### DATA SECTION
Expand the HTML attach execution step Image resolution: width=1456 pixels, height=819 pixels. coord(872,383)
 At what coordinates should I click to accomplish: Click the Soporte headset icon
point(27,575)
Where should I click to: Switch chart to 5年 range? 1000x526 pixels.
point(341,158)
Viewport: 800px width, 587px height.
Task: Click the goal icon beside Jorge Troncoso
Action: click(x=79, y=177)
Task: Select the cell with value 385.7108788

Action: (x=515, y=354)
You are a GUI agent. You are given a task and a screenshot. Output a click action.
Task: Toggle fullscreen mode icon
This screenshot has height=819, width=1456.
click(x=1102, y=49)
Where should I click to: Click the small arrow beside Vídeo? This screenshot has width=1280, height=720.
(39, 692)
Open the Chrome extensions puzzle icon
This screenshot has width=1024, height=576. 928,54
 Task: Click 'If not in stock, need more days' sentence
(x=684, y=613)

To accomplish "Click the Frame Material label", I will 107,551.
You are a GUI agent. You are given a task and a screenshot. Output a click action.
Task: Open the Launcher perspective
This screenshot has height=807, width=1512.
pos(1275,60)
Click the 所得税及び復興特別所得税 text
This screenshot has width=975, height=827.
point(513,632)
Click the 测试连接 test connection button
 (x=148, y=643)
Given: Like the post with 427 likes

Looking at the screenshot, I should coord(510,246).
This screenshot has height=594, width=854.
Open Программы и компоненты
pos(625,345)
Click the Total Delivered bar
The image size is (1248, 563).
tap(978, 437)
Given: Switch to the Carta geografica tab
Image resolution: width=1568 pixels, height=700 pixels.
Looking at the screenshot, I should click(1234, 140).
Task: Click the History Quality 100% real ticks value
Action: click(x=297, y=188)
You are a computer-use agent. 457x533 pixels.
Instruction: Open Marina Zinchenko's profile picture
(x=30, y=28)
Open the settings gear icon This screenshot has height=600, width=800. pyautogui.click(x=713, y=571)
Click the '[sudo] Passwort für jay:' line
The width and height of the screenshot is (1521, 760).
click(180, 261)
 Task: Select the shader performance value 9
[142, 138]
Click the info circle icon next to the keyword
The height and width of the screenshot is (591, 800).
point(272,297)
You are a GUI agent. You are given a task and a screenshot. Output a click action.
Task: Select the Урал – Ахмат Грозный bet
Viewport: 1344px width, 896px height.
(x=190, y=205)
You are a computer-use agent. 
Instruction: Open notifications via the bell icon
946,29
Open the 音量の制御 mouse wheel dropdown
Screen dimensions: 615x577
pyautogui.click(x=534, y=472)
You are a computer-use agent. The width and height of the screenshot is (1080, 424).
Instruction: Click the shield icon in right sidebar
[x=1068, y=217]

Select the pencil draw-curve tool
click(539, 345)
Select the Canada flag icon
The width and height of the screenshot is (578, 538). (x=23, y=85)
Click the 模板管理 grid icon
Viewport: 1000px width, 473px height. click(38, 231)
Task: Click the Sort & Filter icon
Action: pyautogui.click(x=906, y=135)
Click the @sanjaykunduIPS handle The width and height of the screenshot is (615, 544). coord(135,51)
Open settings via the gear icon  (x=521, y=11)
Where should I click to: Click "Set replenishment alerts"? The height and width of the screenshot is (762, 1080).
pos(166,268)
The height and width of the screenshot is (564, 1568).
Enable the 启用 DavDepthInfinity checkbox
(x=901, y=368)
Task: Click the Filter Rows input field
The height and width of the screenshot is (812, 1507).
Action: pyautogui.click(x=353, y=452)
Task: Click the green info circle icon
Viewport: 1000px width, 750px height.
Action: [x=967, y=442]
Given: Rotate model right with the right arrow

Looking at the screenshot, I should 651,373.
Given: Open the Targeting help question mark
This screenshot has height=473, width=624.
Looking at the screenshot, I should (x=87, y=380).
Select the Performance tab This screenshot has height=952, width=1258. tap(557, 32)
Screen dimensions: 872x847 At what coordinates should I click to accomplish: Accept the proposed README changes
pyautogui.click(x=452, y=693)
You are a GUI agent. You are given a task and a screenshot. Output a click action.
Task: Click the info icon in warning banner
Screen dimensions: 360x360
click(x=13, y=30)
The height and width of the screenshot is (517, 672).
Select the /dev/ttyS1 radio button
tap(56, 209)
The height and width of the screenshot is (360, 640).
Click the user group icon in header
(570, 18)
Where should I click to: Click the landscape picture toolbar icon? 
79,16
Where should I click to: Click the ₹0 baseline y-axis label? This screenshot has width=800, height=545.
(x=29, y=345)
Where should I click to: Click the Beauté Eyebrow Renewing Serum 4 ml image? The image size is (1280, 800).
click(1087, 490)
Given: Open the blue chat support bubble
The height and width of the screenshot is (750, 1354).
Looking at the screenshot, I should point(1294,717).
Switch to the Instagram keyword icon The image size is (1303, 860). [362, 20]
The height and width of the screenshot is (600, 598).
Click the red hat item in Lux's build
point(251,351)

### WHAT YOU SHOULD DO
Write out the full listing, keeping every line exactly as it is.

### EXERCISE ANSWER
Expand the HTML attach execution step Image resolution: width=1456 pixels, height=819 pixels. coord(872,383)
 At what coordinates should I click to accomplish: Click the Soporte headset icon
point(27,575)
Where should I click to: Switch chart to 5年 range? 1000x526 pixels.
point(341,158)
Viewport: 800px width, 587px height.
Task: Click the goal icon beside Jorge Troncoso
Action: click(x=79, y=177)
Task: Select the cell with value 385.7108788

Action: (x=515, y=354)
You are a GUI agent. You are given a task and a screenshot. Output a click action.
Task: Toggle fullscreen mode icon
This screenshot has height=819, width=1456.
click(x=1102, y=49)
Where should I click to: Click the small arrow beside Vídeo? This screenshot has width=1280, height=720.
(39, 692)
Open the Chrome extensions puzzle icon
This screenshot has width=1024, height=576. 928,54
 Task: Click 'If not in stock, need more days' sentence
(x=684, y=613)

To accomplish "Click the Frame Material label", I will 107,551.
You are a GUI agent. You are given a task and a screenshot. Output a click action.
Task: Open the Launcher perspective
This screenshot has height=807, width=1512.
pos(1275,60)
Click the 所得税及び復興特別所得税 text
This screenshot has width=975, height=827.
point(513,632)
Click the 测试连接 test connection button
 (x=148, y=643)
Given: Like the post with 427 likes

Looking at the screenshot, I should coord(510,246).
This screenshot has height=594, width=854.
Open Программы и компоненты
pos(625,345)
Click the Total Delivered bar
The image size is (1248, 563).
tap(978, 437)
Given: Switch to the Carta geografica tab
Image resolution: width=1568 pixels, height=700 pixels.
Looking at the screenshot, I should click(1234, 140).
Task: Click the History Quality 100% real ticks value
Action: click(x=297, y=188)
You are a computer-use agent. 457x533 pixels.
Instruction: Open Marina Zinchenko's profile picture
(x=30, y=28)
Open the settings gear icon This screenshot has height=600, width=800. pyautogui.click(x=713, y=571)
Click the '[sudo] Passwort für jay:' line
The width and height of the screenshot is (1521, 760).
click(180, 261)
 Task: Select the shader performance value 9
[142, 138]
Click the info circle icon next to the keyword
The height and width of the screenshot is (591, 800).
point(272,297)
You are a GUI agent. You are given a task and a screenshot. Output a click action.
Task: Select the Урал – Ахмат Грозный bet
Viewport: 1344px width, 896px height.
(x=190, y=205)
You are a computer-use agent. 
Instruction: Open notifications via the bell icon
946,29
Open the 音量の制御 mouse wheel dropdown
Screen dimensions: 615x577
pyautogui.click(x=534, y=472)
You are a computer-use agent. The width and height of the screenshot is (1080, 424).
Instruction: Click the shield icon in right sidebar
[x=1068, y=217]

Select the pencil draw-curve tool
click(539, 345)
Select the Canada flag icon
The width and height of the screenshot is (578, 538). (x=23, y=85)
Click the 模板管理 grid icon
Viewport: 1000px width, 473px height. click(38, 231)
Task: Click the Sort & Filter icon
Action: pyautogui.click(x=906, y=135)
Click the @sanjaykunduIPS handle The width and height of the screenshot is (615, 544). coord(135,51)
Open settings via the gear icon  (x=521, y=11)
Where should I click to: Click "Set replenishment alerts"? The height and width of the screenshot is (762, 1080).
pos(166,268)
The height and width of the screenshot is (564, 1568).
Enable the 启用 DavDepthInfinity checkbox
(x=901, y=368)
Task: Click the Filter Rows input field
The height and width of the screenshot is (812, 1507).
Action: pyautogui.click(x=353, y=452)
Task: Click the green info circle icon
Viewport: 1000px width, 750px height.
Action: [x=967, y=442]
Given: Rotate model right with the right arrow

Looking at the screenshot, I should 651,373.
Given: Open the Targeting help question mark
This screenshot has height=473, width=624.
Looking at the screenshot, I should (x=87, y=380).
Select the Performance tab This screenshot has height=952, width=1258. tap(557, 32)
Screen dimensions: 872x847 At what coordinates should I click to accomplish: Accept the proposed README changes
pyautogui.click(x=452, y=693)
You are a GUI agent. You are given a task and a screenshot. Output a click action.
Task: Click the info icon in warning banner
Screen dimensions: 360x360
click(x=13, y=30)
The height and width of the screenshot is (517, 672).
Select the /dev/ttyS1 radio button
tap(56, 209)
The height and width of the screenshot is (360, 640).
Click the user group icon in header
(570, 18)
Where should I click to: Click the landscape picture toolbar icon? 
79,16
Where should I click to: Click the ₹0 baseline y-axis label? This screenshot has width=800, height=545.
(x=29, y=345)
Where should I click to: Click the Beauté Eyebrow Renewing Serum 4 ml image? The image size is (1280, 800).
click(1087, 490)
Given: Open the blue chat support bubble
The height and width of the screenshot is (750, 1354).
Looking at the screenshot, I should point(1294,717).
Switch to the Instagram keyword icon The image size is (1303, 860). [362, 20]
The height and width of the screenshot is (600, 598).
Click the red hat item in Lux's build
point(251,351)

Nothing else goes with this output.